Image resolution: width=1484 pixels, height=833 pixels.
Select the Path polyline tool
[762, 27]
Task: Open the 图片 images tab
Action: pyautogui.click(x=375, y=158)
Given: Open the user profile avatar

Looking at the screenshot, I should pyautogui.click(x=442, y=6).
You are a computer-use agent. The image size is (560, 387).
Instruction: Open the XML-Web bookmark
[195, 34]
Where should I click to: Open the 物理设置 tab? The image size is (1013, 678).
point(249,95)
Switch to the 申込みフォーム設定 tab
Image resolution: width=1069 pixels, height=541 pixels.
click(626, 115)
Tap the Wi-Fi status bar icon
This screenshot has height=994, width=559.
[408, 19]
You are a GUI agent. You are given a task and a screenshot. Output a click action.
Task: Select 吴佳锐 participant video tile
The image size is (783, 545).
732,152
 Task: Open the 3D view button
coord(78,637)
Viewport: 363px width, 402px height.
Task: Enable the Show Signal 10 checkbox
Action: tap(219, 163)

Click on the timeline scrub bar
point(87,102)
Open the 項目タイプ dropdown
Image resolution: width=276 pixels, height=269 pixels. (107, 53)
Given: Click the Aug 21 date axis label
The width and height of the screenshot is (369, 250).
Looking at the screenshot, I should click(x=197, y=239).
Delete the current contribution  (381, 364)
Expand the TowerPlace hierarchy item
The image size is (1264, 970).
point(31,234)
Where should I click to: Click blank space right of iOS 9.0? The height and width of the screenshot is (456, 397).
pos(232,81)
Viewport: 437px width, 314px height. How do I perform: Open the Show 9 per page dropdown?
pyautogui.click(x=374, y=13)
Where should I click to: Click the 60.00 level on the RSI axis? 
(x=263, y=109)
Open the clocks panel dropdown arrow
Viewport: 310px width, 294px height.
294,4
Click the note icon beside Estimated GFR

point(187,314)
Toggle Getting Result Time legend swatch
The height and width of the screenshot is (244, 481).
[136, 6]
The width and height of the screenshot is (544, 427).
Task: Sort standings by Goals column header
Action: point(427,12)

▶ ASSIGNMENT:
In the listing above, find the line with "Task: Select 吴佳锐 participant video tile" and the line with "Given: Click the Aug 21 date axis label"; output exactly those lines and all lines between them.

▶ PROBLEM SOLUTION:
Task: Select 吴佳锐 participant video tile
The image size is (783, 545).
732,152
 Task: Open the 3D view button
coord(78,637)
Viewport: 363px width, 402px height.
Task: Enable the Show Signal 10 checkbox
Action: tap(219, 163)

Click on the timeline scrub bar
point(87,102)
Open the 項目タイプ dropdown
Image resolution: width=276 pixels, height=269 pixels. (107, 53)
Given: Click the Aug 21 date axis label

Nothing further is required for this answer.